(Pixel coordinate grounding data)
BEGIN
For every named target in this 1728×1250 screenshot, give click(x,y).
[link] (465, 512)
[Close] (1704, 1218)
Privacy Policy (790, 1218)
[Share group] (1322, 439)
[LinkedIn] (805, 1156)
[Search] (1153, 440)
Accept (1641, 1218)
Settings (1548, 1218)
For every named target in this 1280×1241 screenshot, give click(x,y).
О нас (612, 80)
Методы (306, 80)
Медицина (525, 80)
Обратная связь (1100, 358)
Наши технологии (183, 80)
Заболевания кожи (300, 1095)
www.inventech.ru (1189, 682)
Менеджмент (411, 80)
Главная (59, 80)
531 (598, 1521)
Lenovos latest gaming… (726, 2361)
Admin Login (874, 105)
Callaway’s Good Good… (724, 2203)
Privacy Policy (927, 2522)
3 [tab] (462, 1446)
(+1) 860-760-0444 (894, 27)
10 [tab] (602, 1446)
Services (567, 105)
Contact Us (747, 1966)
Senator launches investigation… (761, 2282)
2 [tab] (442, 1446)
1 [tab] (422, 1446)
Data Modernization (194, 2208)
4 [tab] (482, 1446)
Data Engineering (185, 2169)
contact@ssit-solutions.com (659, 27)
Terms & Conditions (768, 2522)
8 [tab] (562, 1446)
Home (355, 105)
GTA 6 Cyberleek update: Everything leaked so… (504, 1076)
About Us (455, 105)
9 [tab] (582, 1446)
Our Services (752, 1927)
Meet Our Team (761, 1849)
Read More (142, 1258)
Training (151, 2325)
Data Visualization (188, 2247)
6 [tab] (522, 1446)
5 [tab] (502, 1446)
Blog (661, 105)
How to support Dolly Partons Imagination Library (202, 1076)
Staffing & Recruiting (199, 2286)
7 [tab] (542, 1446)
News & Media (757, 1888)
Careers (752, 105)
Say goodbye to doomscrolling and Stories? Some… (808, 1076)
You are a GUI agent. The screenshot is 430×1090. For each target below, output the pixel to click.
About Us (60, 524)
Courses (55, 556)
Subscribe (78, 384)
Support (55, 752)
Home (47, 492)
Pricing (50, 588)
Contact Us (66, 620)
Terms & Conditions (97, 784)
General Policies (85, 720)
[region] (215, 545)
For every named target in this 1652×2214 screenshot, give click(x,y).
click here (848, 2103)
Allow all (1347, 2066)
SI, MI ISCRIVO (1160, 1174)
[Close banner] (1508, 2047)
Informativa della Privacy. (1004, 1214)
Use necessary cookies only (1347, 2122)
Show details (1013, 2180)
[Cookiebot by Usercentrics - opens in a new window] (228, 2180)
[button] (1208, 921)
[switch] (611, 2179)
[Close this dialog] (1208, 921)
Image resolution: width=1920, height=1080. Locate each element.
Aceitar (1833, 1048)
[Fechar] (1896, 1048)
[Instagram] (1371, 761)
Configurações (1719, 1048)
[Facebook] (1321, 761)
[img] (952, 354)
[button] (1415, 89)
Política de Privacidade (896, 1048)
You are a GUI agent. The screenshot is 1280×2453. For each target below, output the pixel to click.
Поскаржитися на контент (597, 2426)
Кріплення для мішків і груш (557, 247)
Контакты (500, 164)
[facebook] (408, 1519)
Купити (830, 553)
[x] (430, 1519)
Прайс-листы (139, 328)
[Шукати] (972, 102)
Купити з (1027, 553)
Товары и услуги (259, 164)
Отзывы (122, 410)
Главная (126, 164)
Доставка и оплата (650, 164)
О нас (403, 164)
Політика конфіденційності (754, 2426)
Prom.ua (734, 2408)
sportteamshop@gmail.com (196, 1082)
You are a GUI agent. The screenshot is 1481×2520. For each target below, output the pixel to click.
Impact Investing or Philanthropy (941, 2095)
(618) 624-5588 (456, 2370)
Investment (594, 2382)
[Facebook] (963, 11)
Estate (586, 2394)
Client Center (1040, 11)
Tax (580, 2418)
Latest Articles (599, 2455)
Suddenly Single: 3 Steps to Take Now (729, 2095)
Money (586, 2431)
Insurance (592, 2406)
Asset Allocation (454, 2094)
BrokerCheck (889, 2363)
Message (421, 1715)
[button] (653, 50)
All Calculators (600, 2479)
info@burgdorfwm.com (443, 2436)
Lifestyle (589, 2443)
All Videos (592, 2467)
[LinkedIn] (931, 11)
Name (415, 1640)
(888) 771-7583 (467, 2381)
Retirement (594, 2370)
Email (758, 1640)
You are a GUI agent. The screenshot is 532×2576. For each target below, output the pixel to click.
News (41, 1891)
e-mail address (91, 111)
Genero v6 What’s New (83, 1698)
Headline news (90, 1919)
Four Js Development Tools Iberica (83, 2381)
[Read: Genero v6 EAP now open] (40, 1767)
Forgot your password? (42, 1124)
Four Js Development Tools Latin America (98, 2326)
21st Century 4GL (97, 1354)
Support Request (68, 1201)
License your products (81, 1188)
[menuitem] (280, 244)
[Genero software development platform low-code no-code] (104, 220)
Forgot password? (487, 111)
END
- [PROBLEM]:
Retype each of the preceding records exactly as printed.

- [EXERCISE ANSWER]:
For every named target in this 1728×1250 screenshot, give click(x,y).
[link] (465, 512)
[Close] (1704, 1218)
Privacy Policy (790, 1218)
[Share group] (1322, 439)
[LinkedIn] (805, 1156)
[Search] (1153, 440)
Accept (1641, 1218)
Settings (1548, 1218)
For every named target in this 1280×1241 screenshot, give click(x,y).
О нас (612, 80)
Методы (306, 80)
Медицина (525, 80)
Обратная связь (1100, 358)
Наши технологии (183, 80)
Заболевания кожи (300, 1095)
www.inventech.ru (1189, 682)
Менеджмент (411, 80)
Главная (59, 80)
531 (598, 1521)
Lenovos latest gaming… (726, 2361)
Admin Login (874, 105)
Callaway’s Good Good… (724, 2203)
Privacy Policy (927, 2522)
3 [tab] (462, 1446)
(+1) 860-760-0444 (894, 27)
10 [tab] (602, 1446)
Services (567, 105)
Contact Us (747, 1966)
Senator launches investigation… (761, 2282)
2 [tab] (442, 1446)
1 [tab] (422, 1446)
Data Modernization (194, 2208)
4 [tab] (482, 1446)
Data Engineering (185, 2169)
contact@ssit-solutions.com (659, 27)
Terms & Conditions (768, 2522)
8 [tab] (562, 1446)
Home (355, 105)
GTA 6 Cyberleek update: Everything leaked so… (504, 1076)
About Us (455, 105)
9 [tab] (582, 1446)
Our Services (752, 1927)
Meet Our Team (761, 1849)
Read More (142, 1258)
Training (151, 2325)
Data Visualization (188, 2247)
6 [tab] (522, 1446)
5 [tab] (502, 1446)
Blog (661, 105)
How to support Dolly Partons Imagination Library (202, 1076)
Staffing & Recruiting (199, 2286)
7 [tab] (542, 1446)
News & Media (757, 1888)
Careers (752, 105)
Say goodbye to doomscrolling and Stories? Some… (808, 1076)
You are a GUI agent. The screenshot is 430×1090. For each target below, output the pixel to click.
About Us (60, 524)
Courses (55, 556)
Subscribe (78, 384)
Support (55, 752)
Home (47, 492)
Pricing (50, 588)
Contact Us (66, 620)
Terms & Conditions (97, 784)
General Policies (85, 720)
[region] (215, 545)
For every named target in this 1652×2214 screenshot, give click(x,y).
click here (848, 2103)
Allow all (1347, 2066)
SI, MI ISCRIVO (1160, 1174)
[Close banner] (1508, 2047)
Informativa della Privacy. (1004, 1214)
Use necessary cookies only (1347, 2122)
Show details (1013, 2180)
[Cookiebot by Usercentrics - opens in a new window] (228, 2180)
[button] (1208, 921)
[switch] (611, 2179)
[Close this dialog] (1208, 921)
Image resolution: width=1920, height=1080. Locate each element.
Aceitar (1833, 1048)
[Fechar] (1896, 1048)
[Instagram] (1371, 761)
Configurações (1719, 1048)
[Facebook] (1321, 761)
[img] (952, 354)
[button] (1415, 89)
Política de Privacidade (896, 1048)
You are a GUI agent. The screenshot is 1280×2453. For each target below, output the pixel to click.
Поскаржитися на контент (597, 2426)
Кріплення для мішків і груш (557, 247)
Контакты (500, 164)
[facebook] (408, 1519)
Купити (830, 553)
[x] (430, 1519)
Прайс-листы (139, 328)
[Шукати] (972, 102)
Купити з (1027, 553)
Товары и услуги (259, 164)
Отзывы (122, 410)
Главная (126, 164)
Доставка и оплата (650, 164)
О нас (403, 164)
Політика конфіденційності (754, 2426)
Prom.ua (734, 2408)
sportteamshop@gmail.com (196, 1082)
You are a GUI agent. The screenshot is 1481×2520. For each target below, output the pixel to click.
Impact Investing or Philanthropy (941, 2095)
(618) 624-5588 (456, 2370)
Investment (594, 2382)
[Facebook] (963, 11)
Estate (586, 2394)
Client Center (1040, 11)
Tax (580, 2418)
Latest Articles (599, 2455)
Suddenly Single: 3 Steps to Take Now (729, 2095)
Money (586, 2431)
Insurance (592, 2406)
Asset Allocation (454, 2094)
BrokerCheck (889, 2363)
Message (421, 1715)
[button] (653, 50)
All Calculators (600, 2479)
info@burgdorfwm.com (443, 2436)
Lifestyle (589, 2443)
All Videos (592, 2467)
[LinkedIn] (931, 11)
Name (415, 1640)
(888) 771-7583 (467, 2381)
Retirement (594, 2370)
Email (758, 1640)
You are a GUI agent. The screenshot is 532×2576. For each target below, output the pixel to click.
News (41, 1891)
e-mail address (91, 111)
Genero v6 What’s New (83, 1698)
Headline news (90, 1919)
Four Js Development Tools Iberica (83, 2381)
[Read: Genero v6 EAP now open] (40, 1767)
Forgot your password? (42, 1124)
Four Js Development Tools Latin America (98, 2326)
21st Century 4GL (97, 1354)
Support Request (68, 1201)
License your products (81, 1188)
[menuitem] (280, 244)
[Genero software development platform low-code no-code] (104, 220)
Forgot password? (487, 111)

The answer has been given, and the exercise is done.